A run of records
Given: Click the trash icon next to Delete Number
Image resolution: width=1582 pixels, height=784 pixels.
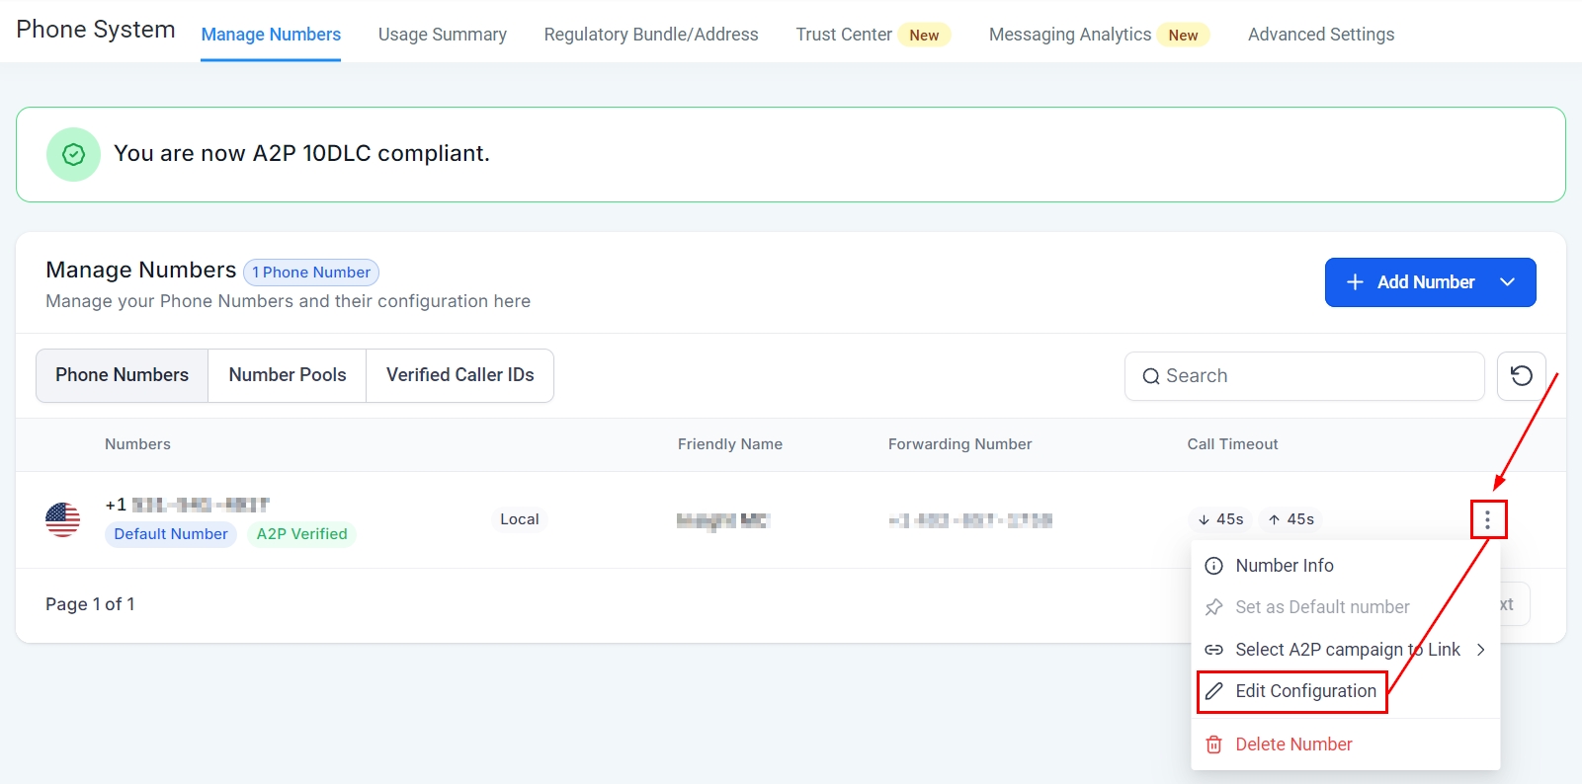Looking at the screenshot, I should (1214, 745).
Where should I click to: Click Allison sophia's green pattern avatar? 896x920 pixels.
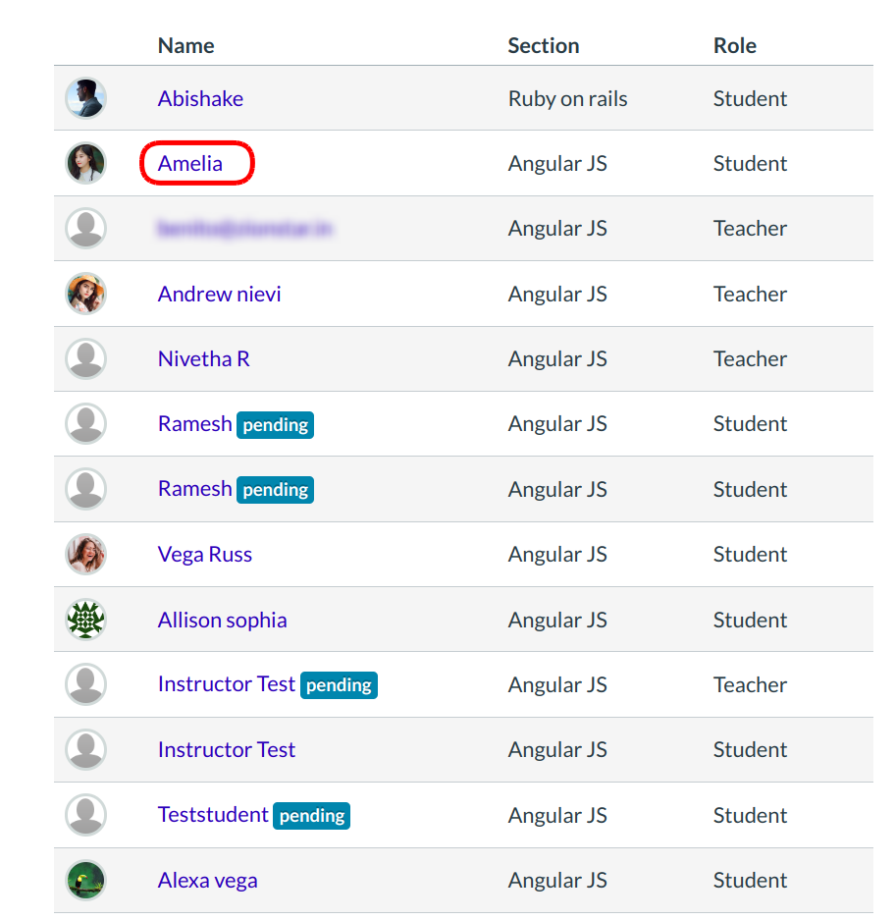[x=85, y=620]
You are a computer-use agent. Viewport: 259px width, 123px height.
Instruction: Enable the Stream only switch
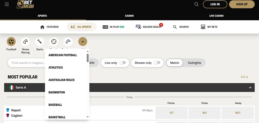tap(157, 63)
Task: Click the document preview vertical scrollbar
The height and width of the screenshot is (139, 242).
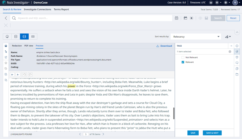Action: (173, 111)
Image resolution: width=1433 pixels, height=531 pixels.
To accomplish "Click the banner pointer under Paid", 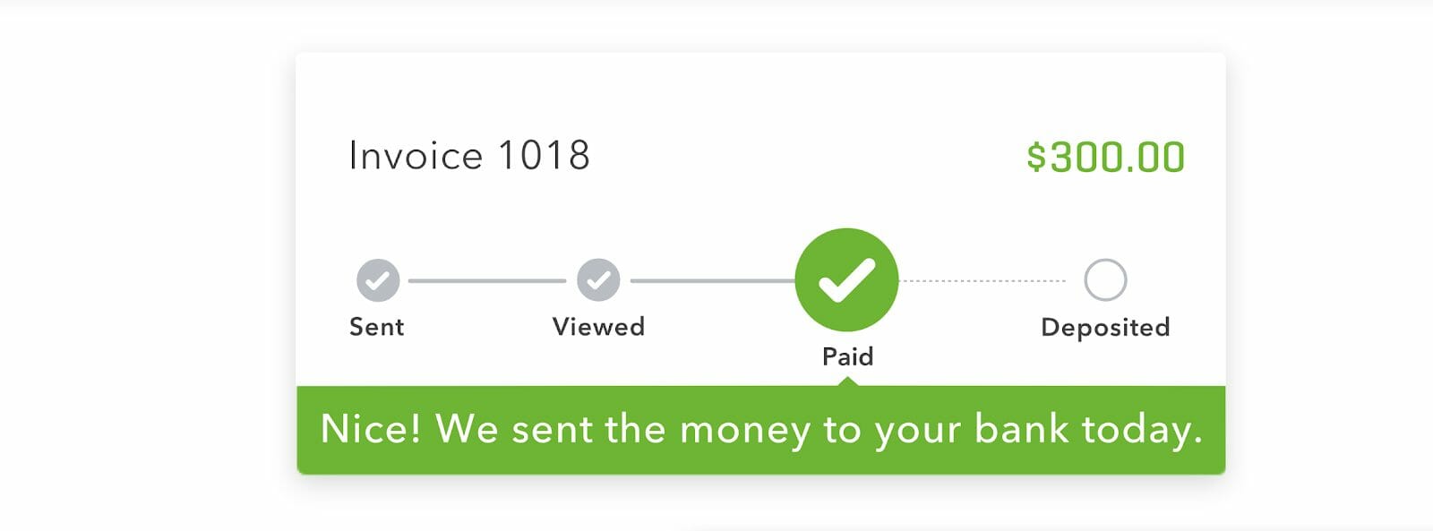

Task instructions: Recast the lines above as a numbered list, skipping blank lines and leaving out the pictures.

Output of the exercise:
1. Given: Click the trash icon next to Delete Number
2. Image resolution: width=1582 pixels, height=784 pixels.
3. Looking at the screenshot, I should (1214, 745).
4. Where should I click to: Click Allison sophia's green pattern avatar? 896x920 pixels.
5. [x=85, y=620]
6. You are a computer-use agent. Viewport: 259px width, 123px height.
7. Instruction: Enable the Stream only switch
8. tap(157, 63)
9. Task: Click the document preview vertical scrollbar
10. The height and width of the screenshot is (139, 242).
11. Action: (173, 111)
12. Image resolution: width=1433 pixels, height=531 pixels.
13. To accomplish "Click the banner pointer under Paid", 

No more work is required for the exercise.